[Stored data entries]
════════

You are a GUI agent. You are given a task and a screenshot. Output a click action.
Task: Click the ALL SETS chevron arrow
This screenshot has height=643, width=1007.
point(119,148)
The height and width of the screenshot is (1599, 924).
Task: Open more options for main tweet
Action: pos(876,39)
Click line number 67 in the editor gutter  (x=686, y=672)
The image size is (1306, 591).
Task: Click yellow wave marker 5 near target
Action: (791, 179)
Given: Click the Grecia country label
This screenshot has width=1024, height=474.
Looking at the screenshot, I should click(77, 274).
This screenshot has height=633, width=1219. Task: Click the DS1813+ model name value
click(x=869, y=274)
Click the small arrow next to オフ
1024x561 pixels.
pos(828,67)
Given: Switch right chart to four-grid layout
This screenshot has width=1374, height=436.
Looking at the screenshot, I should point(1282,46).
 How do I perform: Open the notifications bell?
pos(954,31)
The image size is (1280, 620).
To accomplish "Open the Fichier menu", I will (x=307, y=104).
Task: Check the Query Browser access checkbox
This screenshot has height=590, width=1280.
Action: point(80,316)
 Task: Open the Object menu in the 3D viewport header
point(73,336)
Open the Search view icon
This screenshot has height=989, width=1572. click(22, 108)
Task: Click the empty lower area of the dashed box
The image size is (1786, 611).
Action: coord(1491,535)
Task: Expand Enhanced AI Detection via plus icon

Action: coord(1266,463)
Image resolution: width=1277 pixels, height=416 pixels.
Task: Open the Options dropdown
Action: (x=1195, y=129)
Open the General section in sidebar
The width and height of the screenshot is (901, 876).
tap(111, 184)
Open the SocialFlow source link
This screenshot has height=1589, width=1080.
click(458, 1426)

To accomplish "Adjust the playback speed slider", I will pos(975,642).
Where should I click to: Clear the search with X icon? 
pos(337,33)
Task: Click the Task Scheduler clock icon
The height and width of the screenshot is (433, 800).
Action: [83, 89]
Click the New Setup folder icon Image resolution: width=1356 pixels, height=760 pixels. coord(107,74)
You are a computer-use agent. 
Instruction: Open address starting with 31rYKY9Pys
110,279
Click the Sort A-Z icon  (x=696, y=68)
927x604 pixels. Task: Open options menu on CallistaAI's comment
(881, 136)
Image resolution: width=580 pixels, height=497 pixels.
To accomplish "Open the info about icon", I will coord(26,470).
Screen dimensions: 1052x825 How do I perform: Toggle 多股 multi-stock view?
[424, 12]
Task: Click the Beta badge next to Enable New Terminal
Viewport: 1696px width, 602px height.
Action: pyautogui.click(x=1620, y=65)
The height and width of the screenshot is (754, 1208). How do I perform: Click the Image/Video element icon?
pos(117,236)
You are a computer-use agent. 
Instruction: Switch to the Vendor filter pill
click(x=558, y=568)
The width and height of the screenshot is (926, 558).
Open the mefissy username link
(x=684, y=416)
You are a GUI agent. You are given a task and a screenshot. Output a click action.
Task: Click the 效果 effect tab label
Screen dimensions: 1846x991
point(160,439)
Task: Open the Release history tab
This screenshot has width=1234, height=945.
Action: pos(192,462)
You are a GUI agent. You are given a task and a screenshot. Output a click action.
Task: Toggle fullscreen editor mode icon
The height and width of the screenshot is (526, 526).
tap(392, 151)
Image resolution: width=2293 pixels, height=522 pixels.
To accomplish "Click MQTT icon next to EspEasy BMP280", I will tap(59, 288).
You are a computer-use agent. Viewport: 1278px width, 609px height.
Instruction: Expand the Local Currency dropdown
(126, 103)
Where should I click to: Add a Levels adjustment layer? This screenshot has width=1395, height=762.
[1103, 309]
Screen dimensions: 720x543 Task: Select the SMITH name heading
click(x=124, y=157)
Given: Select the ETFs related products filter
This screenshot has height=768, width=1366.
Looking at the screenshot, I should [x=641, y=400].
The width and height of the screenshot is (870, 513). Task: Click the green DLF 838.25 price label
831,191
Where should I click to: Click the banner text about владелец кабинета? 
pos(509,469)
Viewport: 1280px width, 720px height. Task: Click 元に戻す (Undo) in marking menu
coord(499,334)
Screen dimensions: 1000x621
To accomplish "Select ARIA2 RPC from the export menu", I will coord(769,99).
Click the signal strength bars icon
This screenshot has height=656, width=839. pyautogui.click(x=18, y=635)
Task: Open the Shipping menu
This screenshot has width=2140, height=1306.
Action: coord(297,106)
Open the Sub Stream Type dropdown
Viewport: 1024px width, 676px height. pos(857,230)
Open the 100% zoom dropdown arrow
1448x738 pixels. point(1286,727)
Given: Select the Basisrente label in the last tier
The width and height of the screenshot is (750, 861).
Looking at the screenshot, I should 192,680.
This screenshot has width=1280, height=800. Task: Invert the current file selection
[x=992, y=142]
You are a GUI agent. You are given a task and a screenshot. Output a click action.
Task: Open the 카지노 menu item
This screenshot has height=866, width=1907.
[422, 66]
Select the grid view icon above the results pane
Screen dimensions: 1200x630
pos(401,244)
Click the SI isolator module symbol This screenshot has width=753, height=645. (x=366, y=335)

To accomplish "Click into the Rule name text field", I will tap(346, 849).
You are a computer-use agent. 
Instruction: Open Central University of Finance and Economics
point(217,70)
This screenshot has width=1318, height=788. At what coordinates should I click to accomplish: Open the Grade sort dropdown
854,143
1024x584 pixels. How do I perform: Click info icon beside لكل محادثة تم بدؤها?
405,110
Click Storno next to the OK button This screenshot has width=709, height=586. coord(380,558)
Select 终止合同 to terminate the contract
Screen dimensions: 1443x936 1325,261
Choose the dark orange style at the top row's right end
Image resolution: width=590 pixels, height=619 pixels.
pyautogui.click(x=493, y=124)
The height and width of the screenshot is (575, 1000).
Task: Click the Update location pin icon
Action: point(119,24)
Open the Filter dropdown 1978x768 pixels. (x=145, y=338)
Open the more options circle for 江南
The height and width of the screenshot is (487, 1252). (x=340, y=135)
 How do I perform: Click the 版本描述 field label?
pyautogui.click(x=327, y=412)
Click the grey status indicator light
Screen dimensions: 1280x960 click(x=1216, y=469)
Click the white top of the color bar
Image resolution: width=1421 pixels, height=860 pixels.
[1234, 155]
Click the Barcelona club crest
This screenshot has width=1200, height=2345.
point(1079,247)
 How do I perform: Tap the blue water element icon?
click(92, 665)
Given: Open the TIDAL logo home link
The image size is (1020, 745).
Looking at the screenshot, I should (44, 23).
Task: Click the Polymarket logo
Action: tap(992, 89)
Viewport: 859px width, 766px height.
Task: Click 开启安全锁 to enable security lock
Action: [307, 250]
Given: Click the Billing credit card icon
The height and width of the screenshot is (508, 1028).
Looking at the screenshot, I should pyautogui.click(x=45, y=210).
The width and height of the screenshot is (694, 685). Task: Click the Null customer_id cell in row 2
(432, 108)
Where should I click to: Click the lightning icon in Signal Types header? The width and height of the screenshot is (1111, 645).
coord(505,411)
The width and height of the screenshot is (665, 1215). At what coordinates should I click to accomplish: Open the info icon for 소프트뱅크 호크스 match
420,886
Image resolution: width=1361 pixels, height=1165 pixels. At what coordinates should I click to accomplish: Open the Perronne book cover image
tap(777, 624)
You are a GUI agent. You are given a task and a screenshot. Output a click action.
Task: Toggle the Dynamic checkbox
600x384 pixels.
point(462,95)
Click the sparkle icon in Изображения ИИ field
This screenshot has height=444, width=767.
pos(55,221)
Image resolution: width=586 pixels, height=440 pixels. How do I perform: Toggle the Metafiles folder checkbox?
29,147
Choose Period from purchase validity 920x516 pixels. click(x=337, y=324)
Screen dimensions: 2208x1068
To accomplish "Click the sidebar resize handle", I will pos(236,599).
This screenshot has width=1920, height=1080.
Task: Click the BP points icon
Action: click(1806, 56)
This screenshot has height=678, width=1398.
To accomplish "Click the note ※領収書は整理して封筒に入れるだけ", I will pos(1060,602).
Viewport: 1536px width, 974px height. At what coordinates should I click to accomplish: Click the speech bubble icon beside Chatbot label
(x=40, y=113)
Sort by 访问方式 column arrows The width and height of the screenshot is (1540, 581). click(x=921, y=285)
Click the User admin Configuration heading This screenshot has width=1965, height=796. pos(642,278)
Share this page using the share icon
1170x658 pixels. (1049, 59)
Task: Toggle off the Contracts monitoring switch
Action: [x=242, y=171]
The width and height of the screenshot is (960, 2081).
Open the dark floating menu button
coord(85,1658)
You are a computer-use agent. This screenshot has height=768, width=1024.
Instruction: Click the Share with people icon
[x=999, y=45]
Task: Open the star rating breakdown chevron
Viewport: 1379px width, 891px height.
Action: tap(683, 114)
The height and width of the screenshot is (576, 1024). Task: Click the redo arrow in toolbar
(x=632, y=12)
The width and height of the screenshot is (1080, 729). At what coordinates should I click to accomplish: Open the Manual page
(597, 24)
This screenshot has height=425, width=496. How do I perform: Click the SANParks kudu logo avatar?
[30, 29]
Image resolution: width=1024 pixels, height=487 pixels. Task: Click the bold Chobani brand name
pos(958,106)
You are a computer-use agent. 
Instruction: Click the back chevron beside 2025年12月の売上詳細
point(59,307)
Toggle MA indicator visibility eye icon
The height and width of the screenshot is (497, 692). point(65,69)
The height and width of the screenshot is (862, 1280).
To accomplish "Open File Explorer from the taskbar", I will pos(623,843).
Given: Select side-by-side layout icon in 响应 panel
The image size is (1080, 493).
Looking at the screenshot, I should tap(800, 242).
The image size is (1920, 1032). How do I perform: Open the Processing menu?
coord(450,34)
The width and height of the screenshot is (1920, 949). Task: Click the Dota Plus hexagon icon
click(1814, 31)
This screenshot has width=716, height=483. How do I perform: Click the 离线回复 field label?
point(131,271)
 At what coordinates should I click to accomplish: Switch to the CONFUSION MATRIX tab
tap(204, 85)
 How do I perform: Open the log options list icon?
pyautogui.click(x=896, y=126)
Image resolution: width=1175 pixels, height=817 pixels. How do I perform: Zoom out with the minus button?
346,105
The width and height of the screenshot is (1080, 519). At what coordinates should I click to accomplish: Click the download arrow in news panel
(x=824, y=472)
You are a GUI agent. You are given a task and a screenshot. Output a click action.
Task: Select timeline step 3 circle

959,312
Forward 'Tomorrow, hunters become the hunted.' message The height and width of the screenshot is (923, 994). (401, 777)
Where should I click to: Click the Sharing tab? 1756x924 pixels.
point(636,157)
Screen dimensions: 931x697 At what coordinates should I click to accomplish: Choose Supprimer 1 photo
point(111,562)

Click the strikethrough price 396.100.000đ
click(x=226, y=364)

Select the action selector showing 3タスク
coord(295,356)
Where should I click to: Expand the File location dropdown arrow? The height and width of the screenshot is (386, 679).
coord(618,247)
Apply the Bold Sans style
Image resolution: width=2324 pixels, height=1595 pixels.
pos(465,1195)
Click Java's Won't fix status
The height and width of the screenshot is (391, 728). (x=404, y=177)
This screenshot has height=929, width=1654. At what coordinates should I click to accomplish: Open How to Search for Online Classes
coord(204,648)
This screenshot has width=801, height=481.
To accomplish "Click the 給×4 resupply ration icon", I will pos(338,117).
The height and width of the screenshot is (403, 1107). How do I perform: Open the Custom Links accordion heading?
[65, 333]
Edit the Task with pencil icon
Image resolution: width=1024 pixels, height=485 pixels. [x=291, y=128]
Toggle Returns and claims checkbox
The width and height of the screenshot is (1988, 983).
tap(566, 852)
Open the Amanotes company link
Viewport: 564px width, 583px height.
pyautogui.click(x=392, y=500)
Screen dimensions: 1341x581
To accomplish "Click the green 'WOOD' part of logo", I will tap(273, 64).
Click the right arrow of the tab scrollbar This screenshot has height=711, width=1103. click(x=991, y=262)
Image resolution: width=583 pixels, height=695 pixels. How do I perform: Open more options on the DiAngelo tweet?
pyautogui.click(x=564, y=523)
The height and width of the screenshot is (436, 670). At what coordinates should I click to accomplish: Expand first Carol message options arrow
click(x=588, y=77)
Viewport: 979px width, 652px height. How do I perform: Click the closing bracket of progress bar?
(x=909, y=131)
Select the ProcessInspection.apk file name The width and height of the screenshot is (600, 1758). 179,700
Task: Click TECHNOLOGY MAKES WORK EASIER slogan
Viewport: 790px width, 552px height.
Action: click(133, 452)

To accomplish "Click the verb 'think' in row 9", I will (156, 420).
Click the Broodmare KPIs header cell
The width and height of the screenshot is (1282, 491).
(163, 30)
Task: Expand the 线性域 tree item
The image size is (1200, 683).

════════

INSTRUCTIONS TO FOLLOW:
Which lines of the data contain "from"? Copy them all.

OUTPUT FOR THIS TASK:
To accomplish "Select ARIA2 RPC from the export menu", I will coord(769,99).
Choose Period from purchase validity 920x516 pixels. click(x=337, y=324)
To accomplish "Open File Explorer from the taskbar", I will pos(623,843).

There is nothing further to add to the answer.